» TEXTO DE LECTURA
·····
Nunca me he sentido un extranjero en Europa, ni, en verdad, en
ninguna parte. En todos los lugares donde he vivido, en París, en
Londres, en Barcelona, en Madrid, en Berlín, en Washington, Nueva
York, Brasil o la República Dominicana, me sentí en mi casa. Siempre
he hallado una querencia donde podía vivir en paz y trabajando,
aprender cosas, alentar ilusiones, encontrar amigos, buenas lecturas
y temas para escribir. No me parece que haberme convertido, sin
proponérmelo, en un ciudadano del mundo, haya debilitado eso que
llaman “las raíces”, mis vínculos con mi propio país –lo que tampoco
tendría mucha importancia–, porque, si así fuera, las experiencias
peruanas no seguirían alimentándome como escritor y no asomarían
siempre en mis historias, aun cuando éstas parezcan ocurrir muy
lejos del Perú. Creo que vivir tanto tiempo fuera del país donde
nací ha fortalecido más bien aquellos vínculos, añadiéndoles una
perspectiva más lúcida, y la nostalgia, que sabe diferenciar lo
adjetivo y lo sustancial y mantiene reverberando los recuerdos. El
amor al país en que uno nació no puede ser obligatorio, sino, al
igual que cualquier otro amor, un movimiento espontáneo del corazón,
como el que une a los amantes, a padres e hijos, a los amigos entre
sí.
·····
» ACTIVIDADES PROPUESTAS
[1] Reescribe el tramo del listado que va desde su inicio hasta la línea que contiene "[x=1025, y=399]", ambos extremos incluidos, sustituyendo "screenshot" por "image" y dejando todo lo demás igual.
[2] Prolonga el texto sobre el vínculo con el país natal a partir de su última oración.

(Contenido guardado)
·····
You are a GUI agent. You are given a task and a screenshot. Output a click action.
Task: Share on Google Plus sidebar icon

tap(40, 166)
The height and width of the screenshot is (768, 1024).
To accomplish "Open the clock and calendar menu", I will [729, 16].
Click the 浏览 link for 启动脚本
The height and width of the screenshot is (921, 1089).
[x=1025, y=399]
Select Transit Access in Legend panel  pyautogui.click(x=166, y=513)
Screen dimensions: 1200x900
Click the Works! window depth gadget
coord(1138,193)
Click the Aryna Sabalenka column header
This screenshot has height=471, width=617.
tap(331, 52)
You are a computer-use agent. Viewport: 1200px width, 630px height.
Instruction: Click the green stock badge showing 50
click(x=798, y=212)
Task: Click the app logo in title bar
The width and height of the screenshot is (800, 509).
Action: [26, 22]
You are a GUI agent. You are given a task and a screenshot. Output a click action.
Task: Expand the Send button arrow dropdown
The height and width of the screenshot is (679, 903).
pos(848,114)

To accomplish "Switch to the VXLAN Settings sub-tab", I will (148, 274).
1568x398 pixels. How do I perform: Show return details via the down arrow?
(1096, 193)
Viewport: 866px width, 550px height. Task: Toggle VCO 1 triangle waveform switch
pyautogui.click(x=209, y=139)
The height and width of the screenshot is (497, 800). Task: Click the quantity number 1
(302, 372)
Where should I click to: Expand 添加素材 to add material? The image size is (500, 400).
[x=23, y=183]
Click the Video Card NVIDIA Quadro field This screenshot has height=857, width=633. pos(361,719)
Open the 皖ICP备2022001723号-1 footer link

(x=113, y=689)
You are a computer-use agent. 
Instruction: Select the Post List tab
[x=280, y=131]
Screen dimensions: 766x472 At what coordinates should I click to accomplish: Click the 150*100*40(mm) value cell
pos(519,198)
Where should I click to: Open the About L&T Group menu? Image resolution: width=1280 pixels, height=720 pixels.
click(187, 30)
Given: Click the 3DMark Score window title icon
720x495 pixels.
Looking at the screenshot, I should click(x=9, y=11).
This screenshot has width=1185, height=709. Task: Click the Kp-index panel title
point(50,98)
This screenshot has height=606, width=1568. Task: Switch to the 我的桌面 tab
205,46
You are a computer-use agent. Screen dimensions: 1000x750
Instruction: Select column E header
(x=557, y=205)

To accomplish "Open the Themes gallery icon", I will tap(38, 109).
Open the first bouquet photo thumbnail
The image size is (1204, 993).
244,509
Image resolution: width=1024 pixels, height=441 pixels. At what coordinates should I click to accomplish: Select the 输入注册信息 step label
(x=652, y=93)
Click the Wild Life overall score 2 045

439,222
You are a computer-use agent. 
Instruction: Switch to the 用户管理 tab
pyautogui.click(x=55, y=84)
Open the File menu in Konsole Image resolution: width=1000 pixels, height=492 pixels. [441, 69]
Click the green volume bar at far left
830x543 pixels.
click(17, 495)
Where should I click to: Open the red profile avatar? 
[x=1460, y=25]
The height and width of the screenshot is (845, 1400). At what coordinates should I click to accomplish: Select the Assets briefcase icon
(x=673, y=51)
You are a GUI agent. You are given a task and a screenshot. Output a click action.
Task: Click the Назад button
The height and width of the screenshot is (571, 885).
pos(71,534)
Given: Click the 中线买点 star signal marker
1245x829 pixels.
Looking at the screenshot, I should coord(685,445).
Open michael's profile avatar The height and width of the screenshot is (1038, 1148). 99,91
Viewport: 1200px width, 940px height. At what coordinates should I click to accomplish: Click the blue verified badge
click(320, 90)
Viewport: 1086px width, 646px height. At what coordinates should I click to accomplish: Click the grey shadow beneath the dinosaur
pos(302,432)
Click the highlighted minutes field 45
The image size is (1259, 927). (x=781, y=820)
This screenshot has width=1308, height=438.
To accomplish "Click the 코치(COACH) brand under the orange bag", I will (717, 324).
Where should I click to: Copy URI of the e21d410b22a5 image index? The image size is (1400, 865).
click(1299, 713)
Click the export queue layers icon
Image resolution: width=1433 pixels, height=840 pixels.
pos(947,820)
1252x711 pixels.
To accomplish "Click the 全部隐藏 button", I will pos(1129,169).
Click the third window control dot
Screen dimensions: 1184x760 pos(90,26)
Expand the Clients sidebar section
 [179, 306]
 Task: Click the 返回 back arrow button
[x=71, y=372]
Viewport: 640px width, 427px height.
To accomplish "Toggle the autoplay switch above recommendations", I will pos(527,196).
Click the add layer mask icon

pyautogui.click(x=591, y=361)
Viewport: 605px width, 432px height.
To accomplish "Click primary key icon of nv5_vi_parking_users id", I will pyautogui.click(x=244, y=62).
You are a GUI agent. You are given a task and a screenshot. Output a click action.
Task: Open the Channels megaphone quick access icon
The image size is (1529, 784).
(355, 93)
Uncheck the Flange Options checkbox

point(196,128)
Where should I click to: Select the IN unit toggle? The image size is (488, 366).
·····
» SOLUCIONES
[1]
You are a GUI agent. You are given a task and a image. Output a click action.
Task: Share on Google Plus sidebar icon

tap(40, 166)
The height and width of the image is (768, 1024).
To accomplish "Open the clock and calendar menu", I will [729, 16].
Click the 浏览 link for 启动脚本
The height and width of the image is (921, 1089).
[x=1025, y=399]

[2]
Al Perú yo lo llevo en las entrañas porque en él nací, crecí, me
formé, y viví aquellas experiencias de niñez y juventud que
modelaron mi personalidad, fraguaron mi vocación, y porque allí amé,
odié, gocé, sufrí y soñé. Lo que en él ocurre me afecta más, me
conmueve y exaspera más que lo que sucede en otras partes. No lo he
buscado ni me lo he impuesto, simplemente es así. Algunos
compatriotas me acusaron de traidor y estuve a punto de perder la
ciudadanía cuando, durante la última dictadura, pedí a los gobiernos
democráticos del mundo que penalizaran al régimen con sanciones
diplomáticas y económicas, como lo he hecho siempre con todas las
dictaduras, de cualquier índole, la de Pinochet, la de Fidel Castro,
la de los talibanes en Afganistán, la de los imanes de Irán, la del
apartheid de Africa del Sur, la de los sátrapas uniformados de
Birmania (hoy Myanmar). Y lo volvería a hacer mañana si –el destino
no lo quiera y los peruanos no lo permitan– el Perú fuera víctima
una vez más de un golpe de estado que aniquilara nuestra frágil
democracia. Aquella no fue la acción precipitada y pasional de un
resentido, como escribieron algunos polígrafos acostumbrados a
juzgar a los demás desde su propia pequeñez. Fue un acto coherente
con mi convicción de que una dictadura representa el mal absoluto
para un país, una fuente de brutalidad y corrupción y de heridas
profundas que tardan mucho en cerrar, envenenan su futuro y crean
hábitos y prácticas malsanas que se prolongan a lo largo de las
generaciones demorando la reconstrucción democrática. Por eso, las
dictaduras deben ser combatidas sin contemplaciones, por todos los
medios a nuestro alcance, incluidas las sanciones económicas. Es
lamentable que los gobiernos democráticos, en vez de dar el ejemplo,
solidarizándose con quienes, como las Damas de Blanco en Cuba, los
resistentes venezolanos, o Aung San Suu Kyi y Liu Xiaobo, que se
enfrentan con temeridad a las dictaduras que sufren, se muestren a
menudo complacientes no con ellos sino con sus verdugos. Aquellos
valientes, luchando por su libertad, también luchan por la nuestra.
Un compatriota mío, José María Arguedas, llamó al Perú el país de
“todas las sangres”. No creo que haya fórmula que lo defina mejor.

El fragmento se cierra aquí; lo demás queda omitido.